The form has these two questions which require yes or no answers:

Are you a Service Company?

–  If “yes”, have you operated the Intermediaries legislation (sometimes known as IR35) or the Managed Service Companies legislation?

Guidance on how to answer these questions is found on page 18 of the leaflet E10 (2009): Finishing the Tax year up to 5 April 2009.

If the business has no employees it will not be completing a form P35.

The introduction the guidance to section 6 says:

The first question narrows those employers who need to consider whether the second question applies.

This is a helpful statement as it leads you to believe that if your business is not a Managed Service Company (MSC) and is not affected by IR35 you can answer “no” to both the first and second questions.

However, the detailed guidance to question 1 indicates that you should answer “yes” to question 1 if the owners of the business perform any services in person for the customers of the business, and the income from that work forms at least half the total business income.
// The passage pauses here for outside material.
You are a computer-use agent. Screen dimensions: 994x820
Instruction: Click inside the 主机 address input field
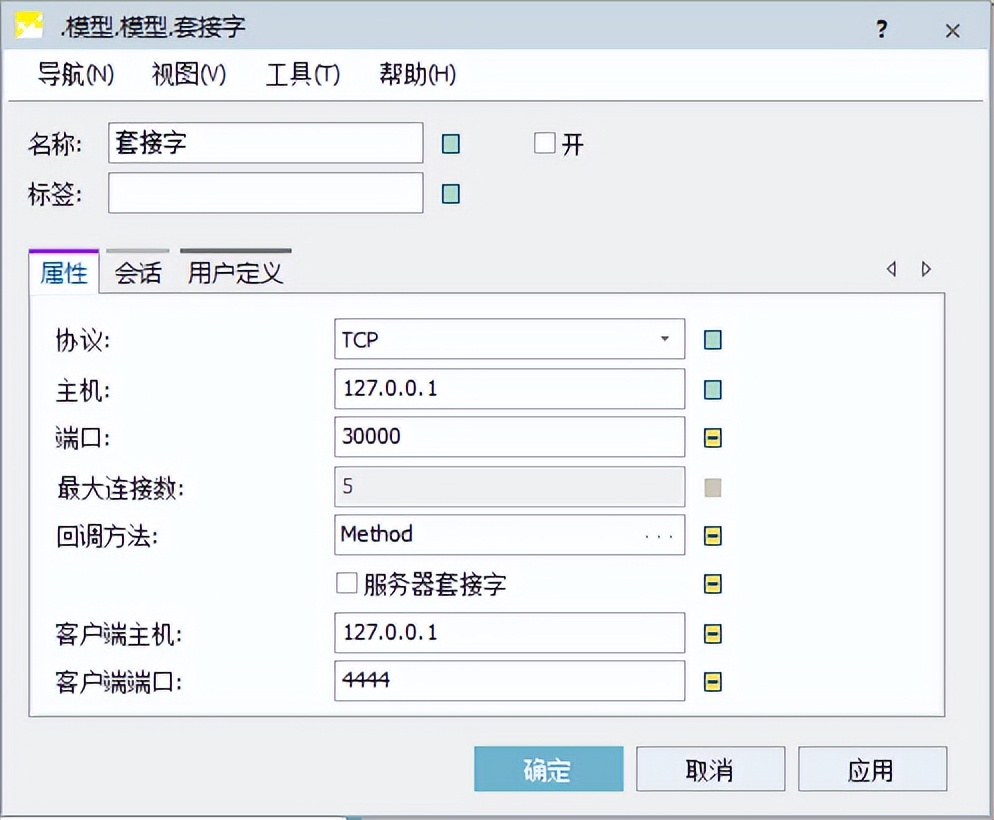[509, 388]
Services are generally anything that is not the provision of goods.

It is clear that you should only answer “yes” to question 2 if the IR35 or MSC rules do apply to your business, all other businesses should answer “no”.

However, a “yes” to question 1 and “no” to question 2 might give the Taxman cause for concern as it will not be what he is expecting. Indeed these companies could well be contacted at some point in the future by HMRC.

Businesses who are confident they are not subject to IR35 or the MSC legislation, might therefore wish to answer “no” to both questions 1 and 2 in section 6 of part 3 to the P35 form for 2008/09.